E essa omissão parece apontar para uma ideia-base: não se procure apenas analisar as revoltas tendo como origem esses factores - como faz uma certa esquerda monolíquida - porque há mais revoltas e, como não há uma causa comum para todas, então de que vale criticar o neoliberalismo como causa?
Interessante verificar que as dúvidas que os cientistas poderão ter não as têm quem está no poder a querer executar esse ideário ineficaz. Veja-se o caso no Brasil em que Carlos Guedes e Jair Bolsonaro tentam à viva força - e de forma brutal e desumana - aprovar legislação que cerceie os direitos constitucionais para evitar que o efeito chileno ou boliviano contamine o Brasil, mesmo que seja matando e criminalizando as manifestações de rua, de protesto social, como algo que nada tem de democrático.
“Sejam responsáveis, pratiquem a democracia. Ou democracia é só quando o seu lado ganha? Quando o outro lado ganha, com dez meses você já chama todo mundo para quebrar a rua?”, disse Carlos Guedes.Algo que, aliás, já aconteceu no Chile de Pinochet quando o ideário da escola de Chicago pôde ser aplicado sem oposição, porque reprimida pelas forças repressivas do Estado, em nome do tal ideário que supostamente devia gerar felicidade colectiva. Veja-se o documentário Chicago Boys, para perceber que nenhum desses economistas norte-americanos convidados pelo regime chileno se apercebeu da repressão então levada a cabo...
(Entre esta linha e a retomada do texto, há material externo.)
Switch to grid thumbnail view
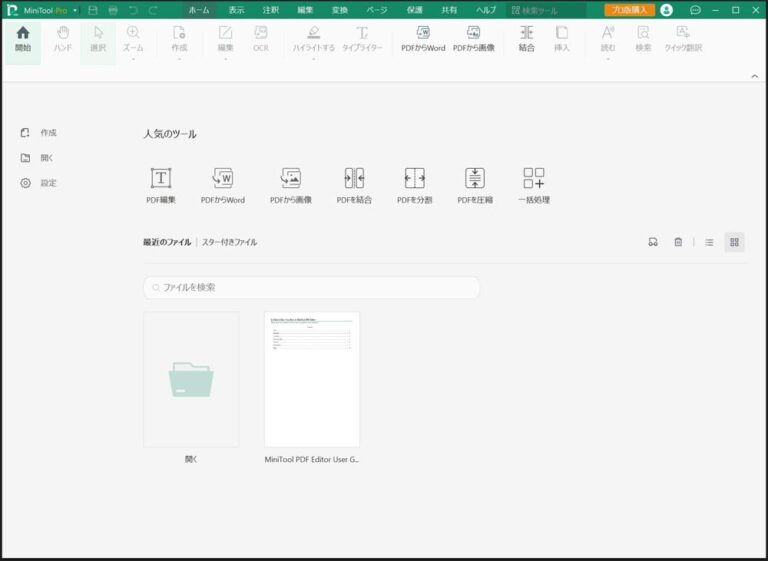768x561 pixels. tap(734, 242)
Ou seja, cada vez mais parece haver o efeito circular de resultados negativos que, em vez de conseguir auto-justificar a vaga seguinte de medidas desiguais, acaba por gerar a perpetuação de baixa qualidade de vida colectiva que, resultando em frustração, ansiedade e impotência individuais, rebenta colectivamente ao mínimo protesto. Cercear bem-estar de forma violenta, através dos meios repressivos do Estado, usados como braço armado da desigualdade de direitos, apenas gera a acumulação da mesma força em sentido contrário, já impregnada da memória de experiências e de referências, a qual rebenta naquilo a que se chama revolta.
Como é que alguém com tanto conhecimento, não repara que - só por teimosia - gerou uma falsa complexidade para chegar a uma conclusão tão vazia e desinteressante?